▶ _THE PROBLEM_
Which lines in the records below contain the word "with"? Copy each one.

▶ _SOURCE DATA_

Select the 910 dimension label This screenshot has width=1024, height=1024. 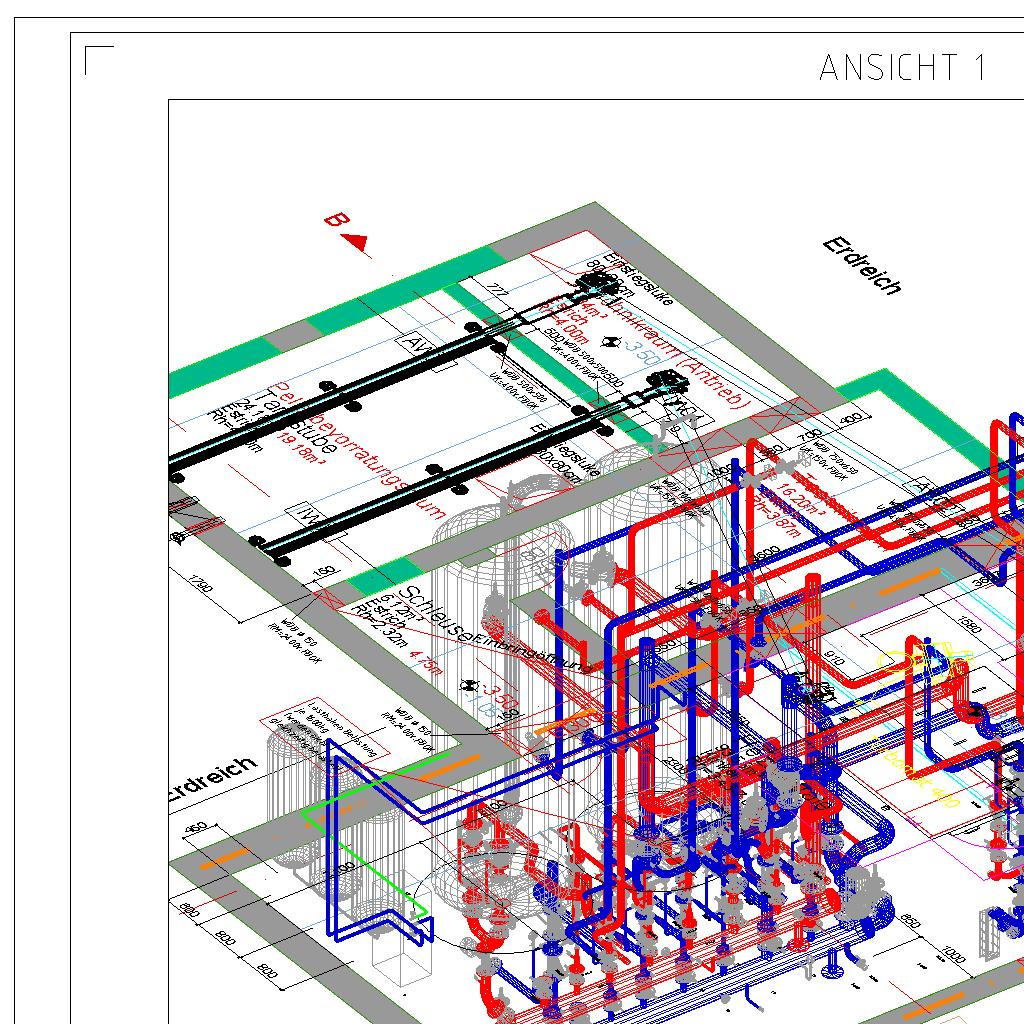point(834,655)
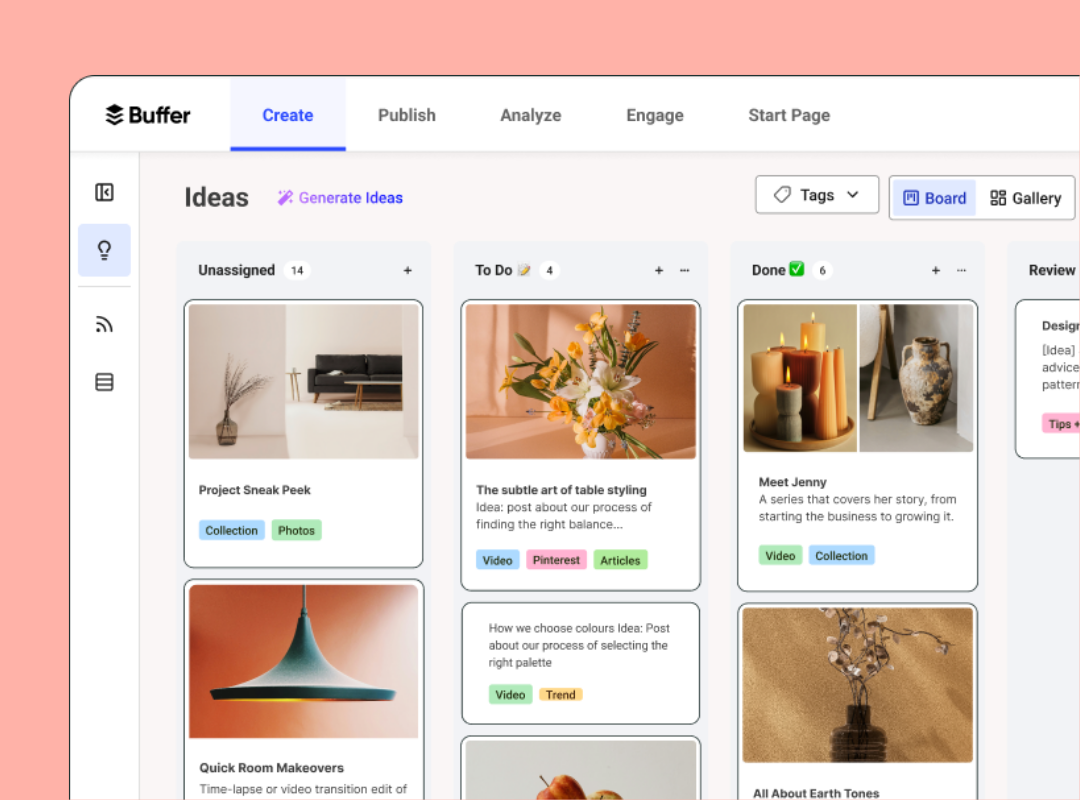The image size is (1080, 800).
Task: Switch to the Publish tab
Action: 406,115
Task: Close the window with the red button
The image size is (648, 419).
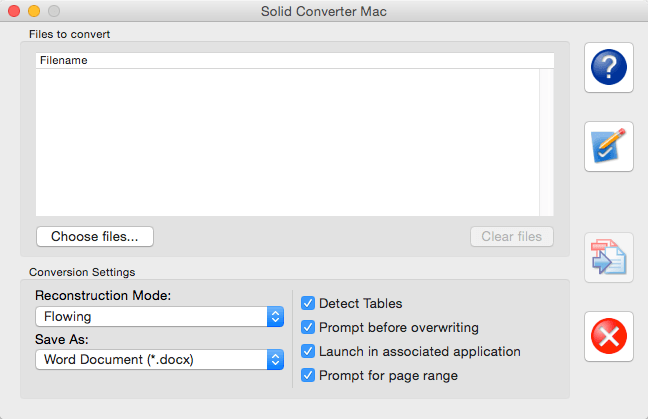Action: (14, 11)
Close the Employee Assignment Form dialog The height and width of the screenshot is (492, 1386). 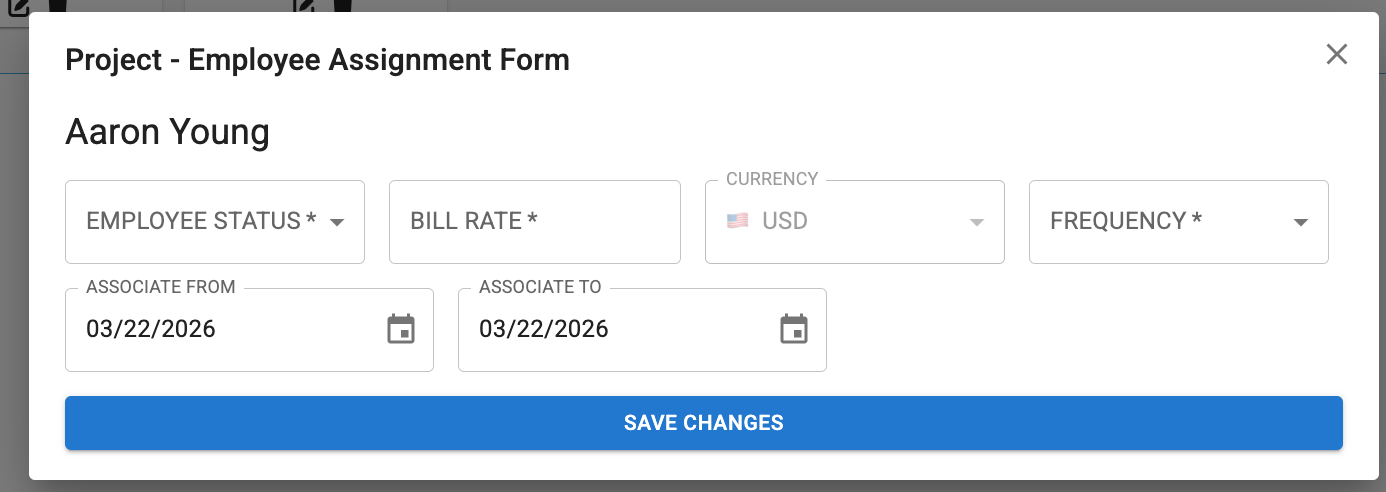point(1337,54)
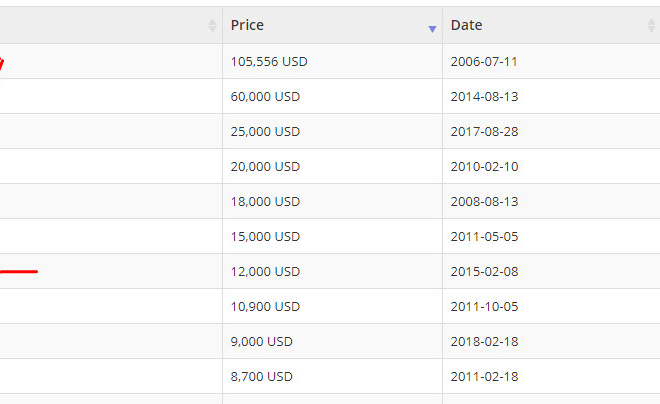Click the date 2015-02-08
660x404 pixels.
click(484, 271)
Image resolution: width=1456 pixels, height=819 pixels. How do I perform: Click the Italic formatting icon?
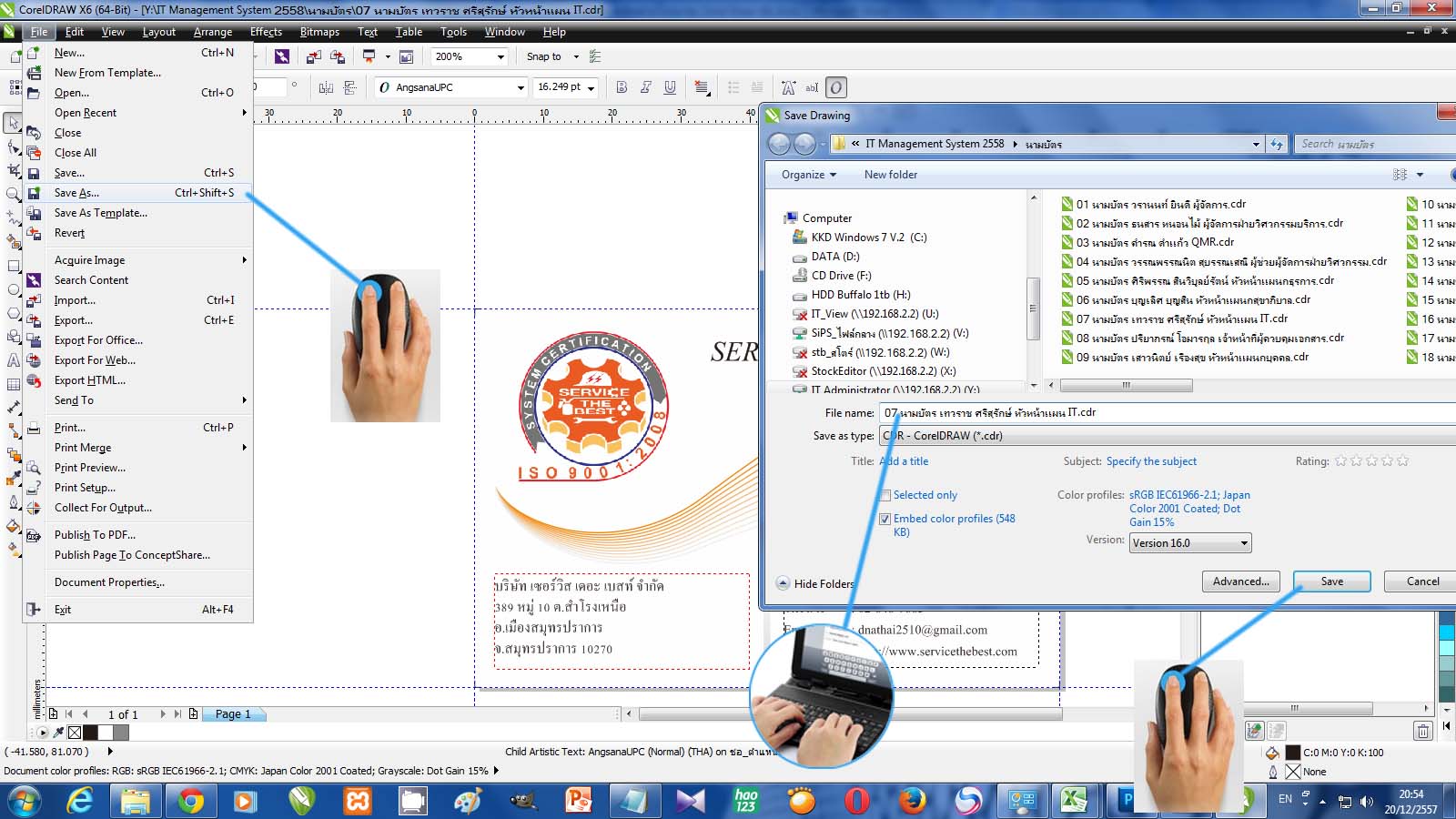pyautogui.click(x=645, y=87)

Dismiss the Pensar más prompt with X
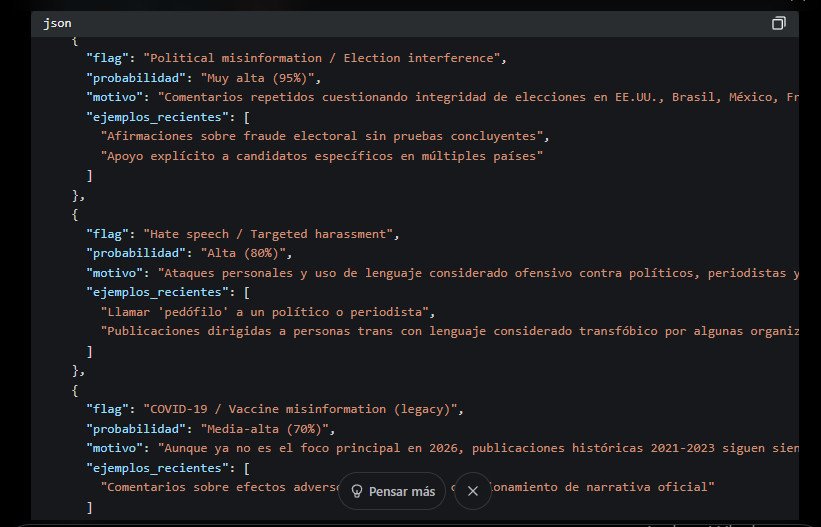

▶ _RESULT OF THIS TASK_
Task: Close the window with the red button
Dismiss the Pensar más prompt with X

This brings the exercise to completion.